In this , you will be implementing and comparing performance characteristics of Hash Tables.
You will create a Hash table with 1019 slots (hereafter denoted as TABLE_SIZE). Why 1019? Hash Tables are typically created with size equalling a prime number.
You need to implement Hash Tables with combinations of the following hash functions and collision resolution mechanisms:
Hash Functions to implement:
1. h(x) = x mod TABLE_SIZE …….. (mod stands for the modulus operator)
2. h’(x) = Floor(x / TABLE_SIZE) ….. (the Floor() operator returns the integer part of the quotient)
Collision Resolution Mechanisms to Implement:
1. Chaining with a Linked List : You will implement chaining with a LL to resolve conflicts.
2. Chaining with a Balanced BST: Here, the chaining mechanism will utilize a Balanced BST instead of a Linked list.
3. Linear Probing: Implement Linear Probing with step size = 1
4. Cuckoo Hashing : Here we will explore an alternative open addressing strategy known as cuckoo hashing.

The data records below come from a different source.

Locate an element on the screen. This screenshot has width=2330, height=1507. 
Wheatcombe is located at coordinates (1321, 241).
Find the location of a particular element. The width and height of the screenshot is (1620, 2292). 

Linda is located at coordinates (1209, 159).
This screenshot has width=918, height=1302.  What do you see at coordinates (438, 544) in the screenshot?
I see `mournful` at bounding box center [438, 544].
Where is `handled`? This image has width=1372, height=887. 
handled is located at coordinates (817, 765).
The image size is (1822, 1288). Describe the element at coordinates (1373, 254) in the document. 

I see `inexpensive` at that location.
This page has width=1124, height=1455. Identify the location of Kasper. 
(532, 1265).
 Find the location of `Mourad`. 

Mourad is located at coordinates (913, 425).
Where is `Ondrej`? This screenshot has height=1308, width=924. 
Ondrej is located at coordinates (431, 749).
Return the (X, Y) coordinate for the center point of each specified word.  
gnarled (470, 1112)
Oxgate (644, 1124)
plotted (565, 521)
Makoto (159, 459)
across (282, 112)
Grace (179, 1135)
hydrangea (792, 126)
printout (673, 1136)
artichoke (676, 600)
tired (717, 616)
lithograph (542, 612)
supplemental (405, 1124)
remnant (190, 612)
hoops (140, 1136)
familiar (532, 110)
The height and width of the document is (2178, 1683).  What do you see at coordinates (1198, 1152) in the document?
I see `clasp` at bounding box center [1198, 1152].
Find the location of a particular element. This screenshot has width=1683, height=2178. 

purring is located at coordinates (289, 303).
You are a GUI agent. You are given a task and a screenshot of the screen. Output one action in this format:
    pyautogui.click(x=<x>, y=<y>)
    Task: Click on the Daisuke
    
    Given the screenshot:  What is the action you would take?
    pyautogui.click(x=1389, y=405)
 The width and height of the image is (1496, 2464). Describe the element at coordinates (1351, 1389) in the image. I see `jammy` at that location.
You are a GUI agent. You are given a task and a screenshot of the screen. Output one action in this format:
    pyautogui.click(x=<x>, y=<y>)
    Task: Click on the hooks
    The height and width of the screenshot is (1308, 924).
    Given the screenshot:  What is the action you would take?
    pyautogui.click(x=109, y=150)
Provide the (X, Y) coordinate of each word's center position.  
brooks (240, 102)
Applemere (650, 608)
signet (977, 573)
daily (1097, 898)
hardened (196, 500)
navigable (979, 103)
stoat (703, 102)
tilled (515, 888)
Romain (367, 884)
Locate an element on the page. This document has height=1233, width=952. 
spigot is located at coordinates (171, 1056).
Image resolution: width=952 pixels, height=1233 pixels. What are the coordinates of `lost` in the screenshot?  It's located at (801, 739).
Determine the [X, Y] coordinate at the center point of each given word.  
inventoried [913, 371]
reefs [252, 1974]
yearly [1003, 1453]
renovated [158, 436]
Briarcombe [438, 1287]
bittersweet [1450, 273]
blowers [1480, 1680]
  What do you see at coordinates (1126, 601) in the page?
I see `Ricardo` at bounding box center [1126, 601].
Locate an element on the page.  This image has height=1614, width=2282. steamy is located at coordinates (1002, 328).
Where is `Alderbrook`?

The main idea is to use two hash functions instead of one (we will use the ones mentioned above) . We will maintain two hash tables, each associated with one hash function.
Lookup: When searching for an item, we will first examine the location obtained from the first hash function. If we do not find the item we are looking for, we look for it in the location obtained from the second hash function. Therefore, we need to examine two locations before declaring that an item does not exist.
Delete: As mentioned above, we look for the item in its two potential locations and then remove it from the table (by setting the value in that slot to -1)
Insert: We will first try to insert the item in the location obtained from the first hash function. If that gives us a collision, we try to insert the item in its second location. If both locations are full, we displace the element in the current item’s first location and move the displaced item to its alternative location. As you can imagine, the displaced item’s alternative location may be full as well. Therefore, we need to move that item to its alternative location. If needed, we continue this process of displacing items till an item has an empty alternative location.
If this process causes a cycle i.e. this process of displacing goes into an infinite loop, we choose two new hash functions and rebuild the hash table (sometimes called rehashing). To obtain new hash functions, we only need to increase the size of our table. The changed TABLE_SIZE means that we have two new hash functions.
More information can be found here : https://en.wikipedia.org/wiki/Cuckoo_hashing
Performance Evaluation
You will be provided with two datasets of integers to be inserted into the hash tables.
You will need to compare performance on the 3 operations of a hash table: insert, lookup and delete. To this end, you will measure the average time taken for each operation. This will be done by performing 10 instances of each operation and then averaging them. For example, to measure the time required for an insert, you will perform 10 inserts, record their time and take their average.
You will utilize both hash functions for each implementation of the hash table. Therefore, the two chaining mechanisms and the linear probing mechanisms will have two implementations each while cuckoo hashing will have only one implementation.
Since the performance of each scheme varies according to the load factor of the table, you also need to measure performance at different load factors. Thus, you will not insert the entire dataset at once. Rather, you will first insert enough elements so that the load factor becomes 0.1, then, you will perform 10 inserts, 10 lookups and 10 deletes, record their average times and only then insert additional elements from the dataset till the load factor becomes 0.2. In this way, you will record average performance for each of the 3 operations at Load Factor = 0.1, 0.2, 0.5, 0.7, 0.9, 1.
Note: For Cuckoo hashing, it may be the case that you never get to high load factors because as the table gets filled up, you may need to resize the table. In this case, you should record the number of times you needed to resize the table for each dataset as well.
The data obtained from the above process would be drawn as a series of graphs. You will, therefore, have one (time vs load factor) graph per dataset, per hash function, per collision resolution implementation. All graphs should have the same scale for clarity and ease of visual comparison.
Extra Credit (15% of total)
Create an associative array and compare its performance with the C++ STL implementation of map<string, int.
Associative arrays are a generalization of standard arrays. Standard arrays use integers for indexing whereas associative arrays can use numeric as well as other data types. They are typically used to store (key, value) pairs. For those with experience in Python, Python’s Dictionaries are a kind of associative array i.e they store (key, value) pairs.
For instance, suppose we have stored pairs of student names and roll numbers in an array indexed with the student’s name, we would access the roll number of a student named “John” like so : my_assoc_array[“John”]. This would give us an integer denoting John’s roll number.
Your job is to create an associative array based on hash tables to map strings to integers. The main idea is to apply a hash function to the string and use that to index into a hash table. At that slot in the hash table, we would store the integer value. We will utilize open addressing as the collision resolution mechanism.
You will compare the performance of inserting a (key, value) pair and deleting a value in your implementation vs the C++ STL implementation of map<string, int on the dataset provided. You can use different hash functions and compare performance.